Even before the president was expected to unveil the package during a speech in Pittsburgh, Democrats were beginning to rally around the plan with statements of effusive praise. The measure includes a massive upgrade of the nation’s bridges, roads, water treatment facilities, green energy programs, housing initiatives and improvements to the power grid.
Republicans have begun weighing in, and mostly negatively, on Mr. Biden’s proposal to hike taxes on wealthy individuals and corporations.
“What good is infrastructure when people have no jobs?” Republicans on the House Ways and Means Committee asked in a statement.
It labeled Mr. Biden’s proposal “a series of job-killing tax hikes,” a nearly word-for-word reprise of the party’s messaging campaign against former President Barack Obama’s successful efforts to raise taxes on wealthy families during his second term in office.

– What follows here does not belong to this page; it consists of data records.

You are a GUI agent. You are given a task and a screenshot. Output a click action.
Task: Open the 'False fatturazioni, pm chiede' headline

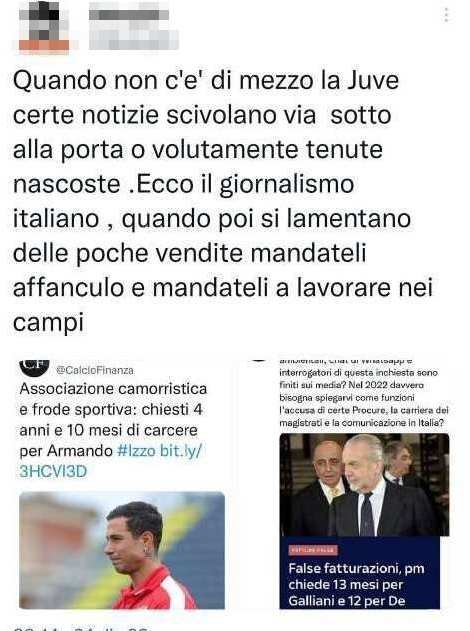point(356,584)
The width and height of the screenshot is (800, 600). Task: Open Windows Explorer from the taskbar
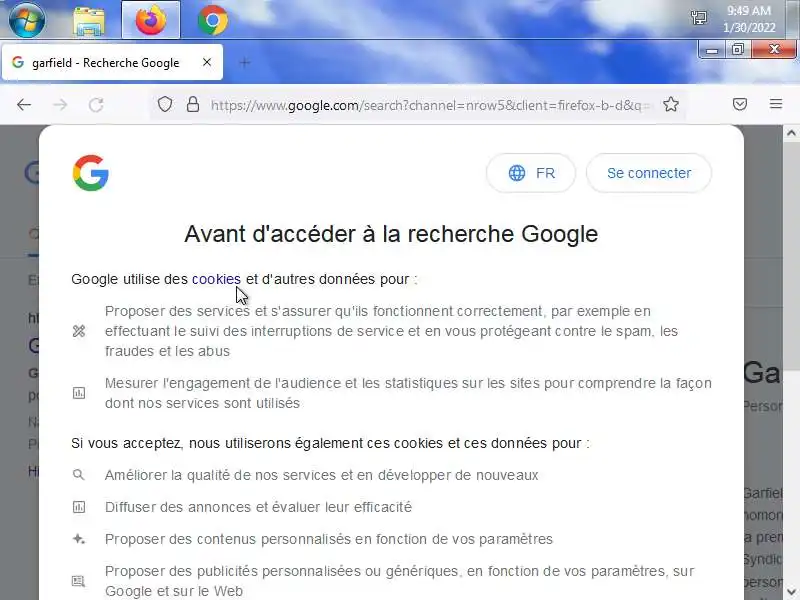click(89, 21)
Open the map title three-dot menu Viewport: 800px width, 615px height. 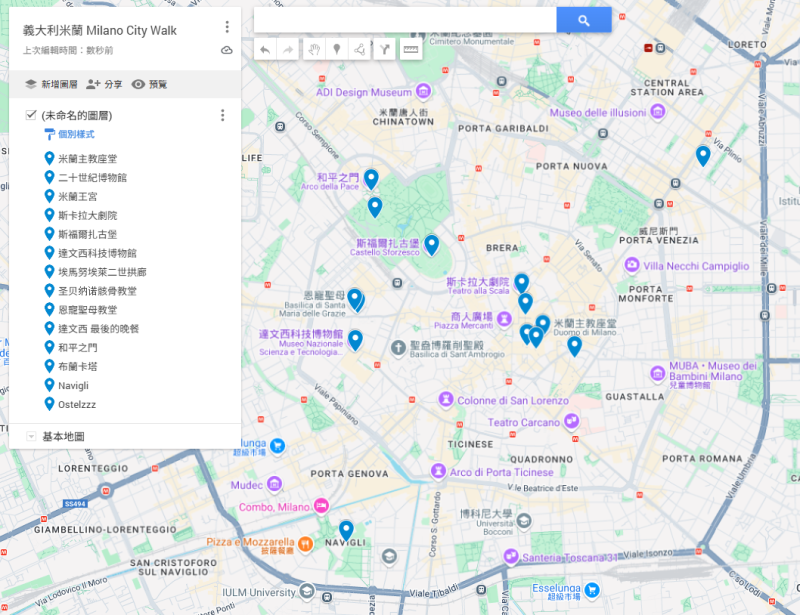(x=227, y=27)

White House officials hope to pick off a few moderate Republicans, in part to nominally assert that the bill has bipartisan support. But G.O.P. operatives were already working Wednesday to keep their troops in line.

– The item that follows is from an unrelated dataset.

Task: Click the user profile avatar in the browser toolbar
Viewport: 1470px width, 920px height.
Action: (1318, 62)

“When you are talking about tax hikes of this magnitude, I don’t see there being any Republican support on the Hill,” Marc Short, a longtime aide to former Vice President Mike Pence, said in an interview.
Mr. Short, a veteran of anti-tax campaigns who worked for the Koch Brothers’ political network, has launched a new group, The Coalition to Protect American Workers, that is planning to raise between $25 to $50 million from conservative donors to fight Mr. Biden’s plan.

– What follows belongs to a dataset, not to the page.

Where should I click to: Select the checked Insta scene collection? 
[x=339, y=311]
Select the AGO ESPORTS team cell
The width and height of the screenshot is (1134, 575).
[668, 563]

He said that “if the White House succeeds in enlisting any Republican support for the bill,” his group “would be messaging in those districts.”
It now seems likely that Democrats will have to resort to budget reconciliation, the tactic used to ram through Mr. Biden’s $1.9 trillion relief pandemic bill, which leaves party leaders no room for defections.
For the moment, no prominent Republicans have offered support for the plan, although many have withheld their criticism of it, pending the official release of its details.
Senator Charles E. Grassley, Republican of Iowa, who has been at the center of negotiations over similar bills for decades, told a local radio station this week he is waiting to see the specifics of the tax provisions before panning the proposal. “The tax policy probably isn’t as important to me as the spending policy,” he said.
And Representative Garret Graves of Louisiana, the senior Republican on the House Select Committee on the Climate Crisis, told Reuters he was keeping an open mind — although he warned he would not support a broad expansion of social welfare programs.
“If they’re just going to encapsulate a cow pie in a candy shell, then I’m not there,” said Mr. Graves.